Rabbi Hammerman has it wrong — the law is wrong, and Poland should be boycotted. Why is it that Nazi Germany chose to build a majority of its camps in Poland, as opposed to Norway, Belgium, or Italy? Clearly, Germany sensed that Poles would be amenable to the existence of these camps. It is ludicrous to suggest that 6,700 Polish Righteous Gentiles can override millions of collaborating Poles. Poles made it easy for the Nazis as they turned in their Jewish neighbors and friends. Jan Gross’s work, “Jedwabne,” proves incontrovertibly that Christian Poles forced Jews into a church, burning them all to death. Germans were not present during this action.

Following World War II, some Jews returned to their former homes in Poland, only to be met with vicious hostility from their neighbors, culminating in the Kielce massacre (July 4, 1946).
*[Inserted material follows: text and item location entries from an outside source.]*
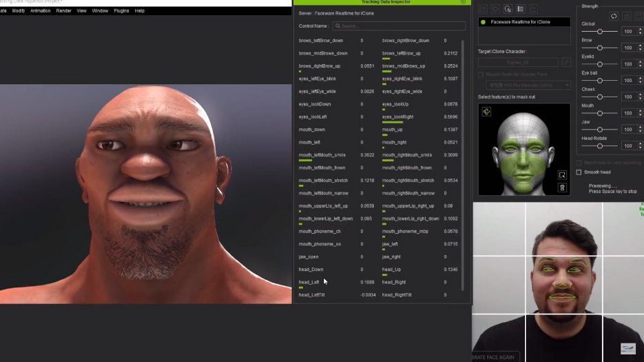Open the Plugins menu
Image resolution: width=644 pixels, height=362 pixels.
[121, 11]
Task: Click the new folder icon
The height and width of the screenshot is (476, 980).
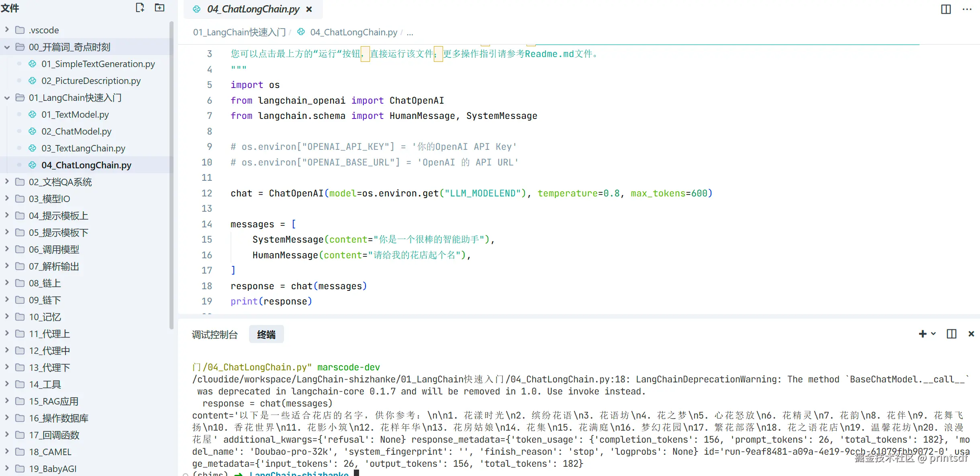Action: (x=159, y=8)
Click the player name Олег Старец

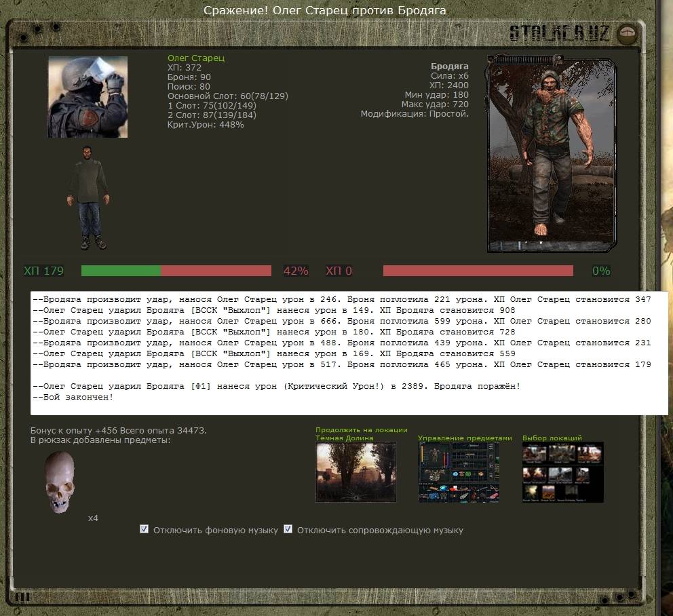(x=196, y=58)
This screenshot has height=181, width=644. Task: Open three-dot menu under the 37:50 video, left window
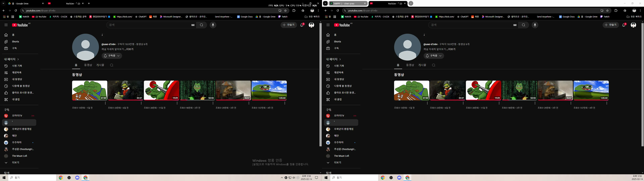coord(105,103)
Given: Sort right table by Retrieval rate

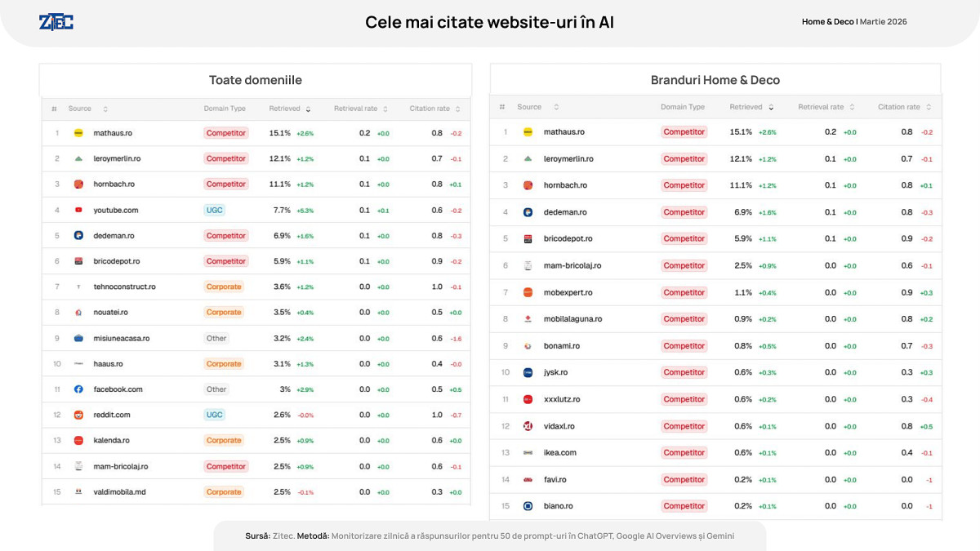Looking at the screenshot, I should 852,107.
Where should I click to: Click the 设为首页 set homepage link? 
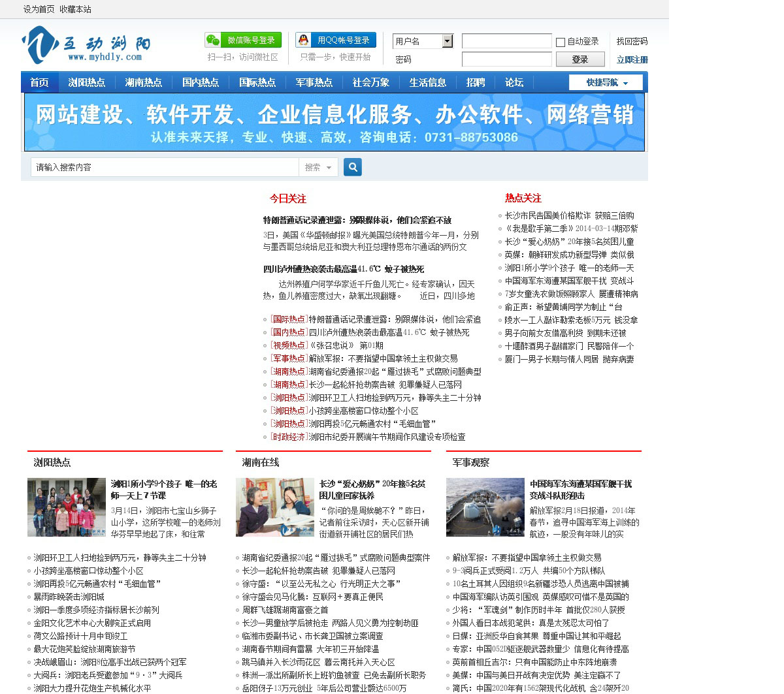tap(39, 9)
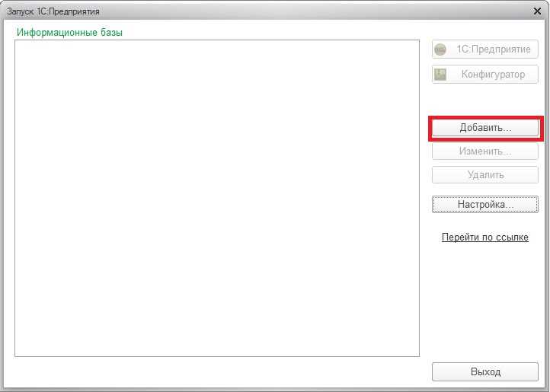Open launcher settings via Настройка
Screen dimensions: 550x392
pyautogui.click(x=485, y=205)
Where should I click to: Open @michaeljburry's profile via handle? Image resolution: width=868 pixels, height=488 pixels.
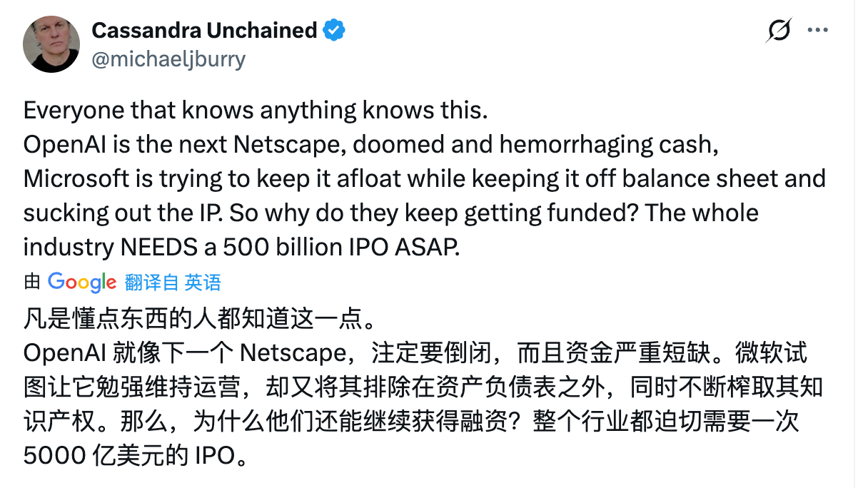168,59
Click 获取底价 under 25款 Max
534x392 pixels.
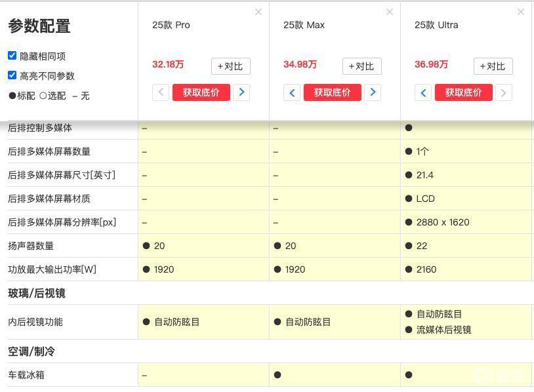333,92
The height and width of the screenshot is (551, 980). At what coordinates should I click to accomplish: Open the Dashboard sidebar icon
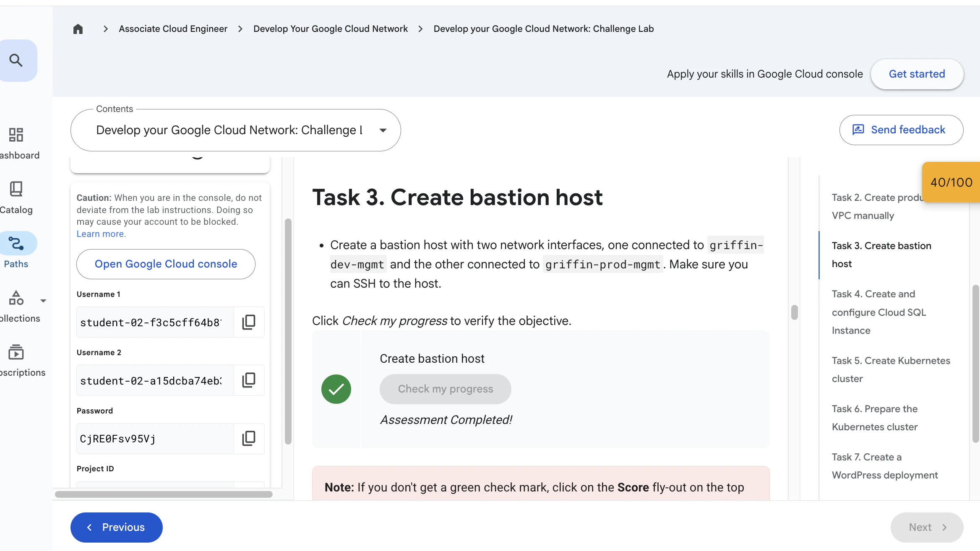click(16, 135)
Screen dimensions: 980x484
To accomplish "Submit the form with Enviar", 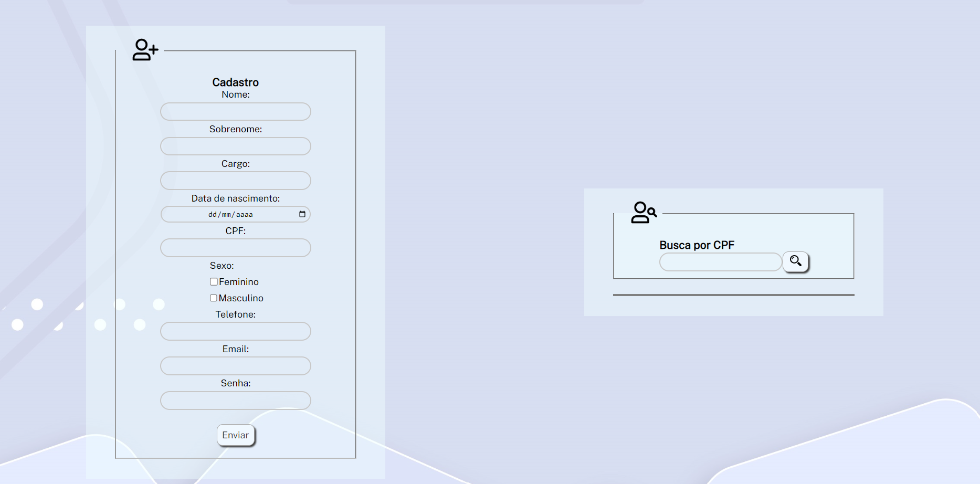I will click(x=236, y=435).
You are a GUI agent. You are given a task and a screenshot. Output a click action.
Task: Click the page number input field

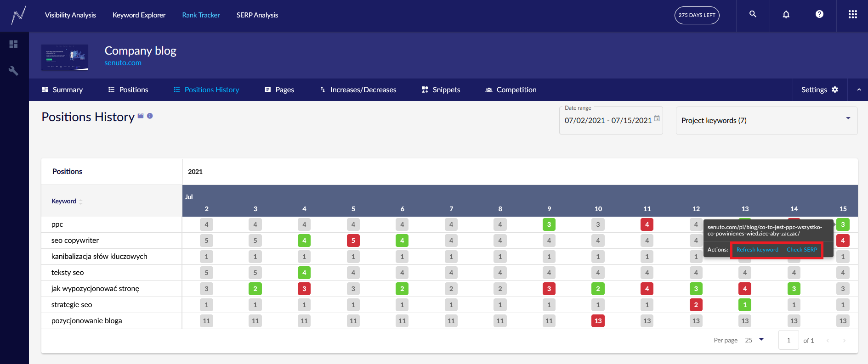point(789,340)
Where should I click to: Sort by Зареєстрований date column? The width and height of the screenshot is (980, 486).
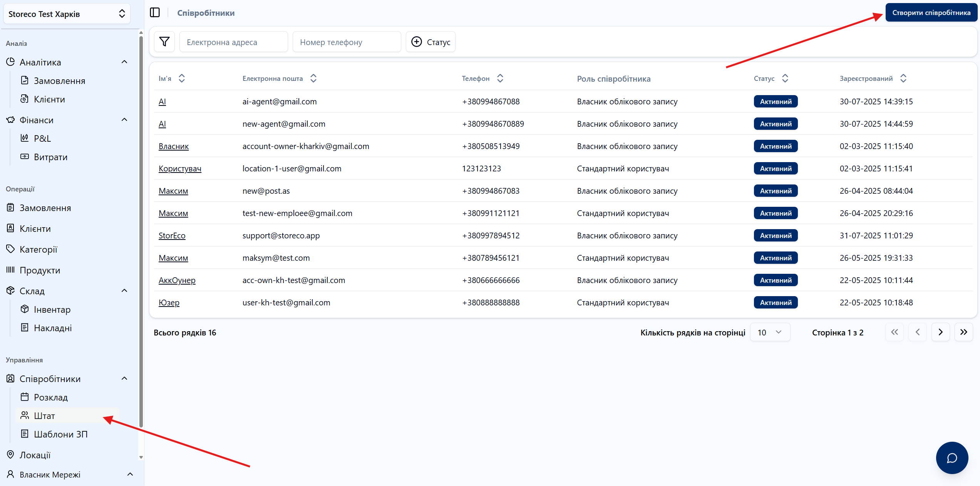click(x=903, y=78)
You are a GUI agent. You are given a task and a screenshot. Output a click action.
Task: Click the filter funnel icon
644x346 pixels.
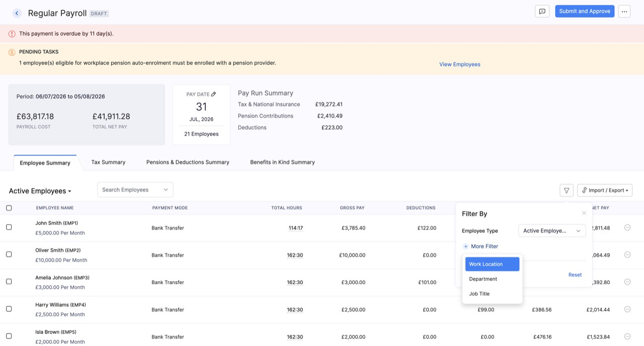(x=567, y=190)
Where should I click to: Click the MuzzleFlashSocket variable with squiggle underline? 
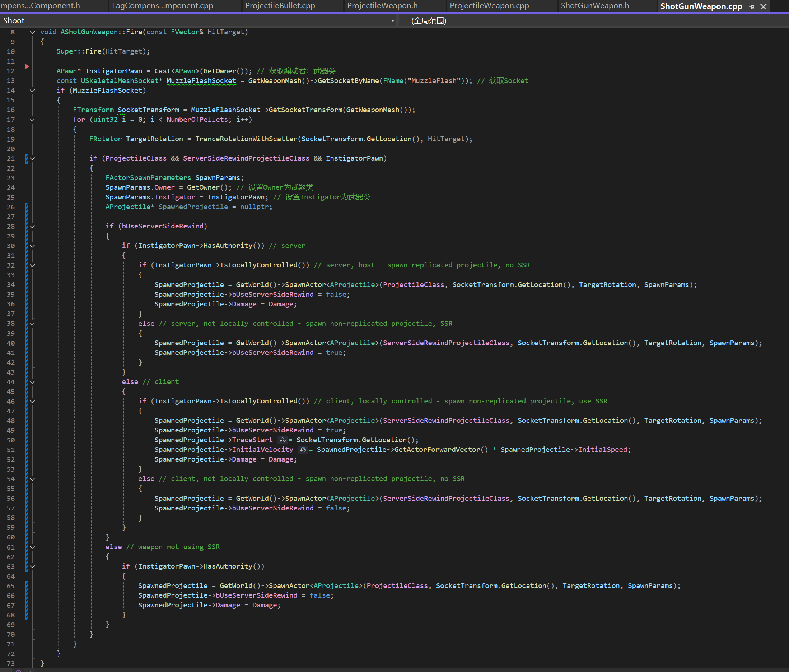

Forty-two Jews were killed by their neighbors. In 1968, as Poland attempted to break away from the tyranny of its Russian oppressors, a mass wave of anti-Semitism gripped the country, spurred on by Minister of Internal Affairs Mieczslaw Moczar. Many Jews were fired from their positions as journalists, teachers, public service workers, and military officers. More than 13,000 Polish Jews fled the country between 1968 and 1970.

Even today, if one were to visit the barracks at Birkenau, a sign indicates that many ethnic groups perished in this camp. If one did not know otherwise, one would conclude that Jews were only a small portion of those who perished in this camp.

Anti-Semitism is alive and well in contemporary Poland. Yes, the right boycott is of Poland.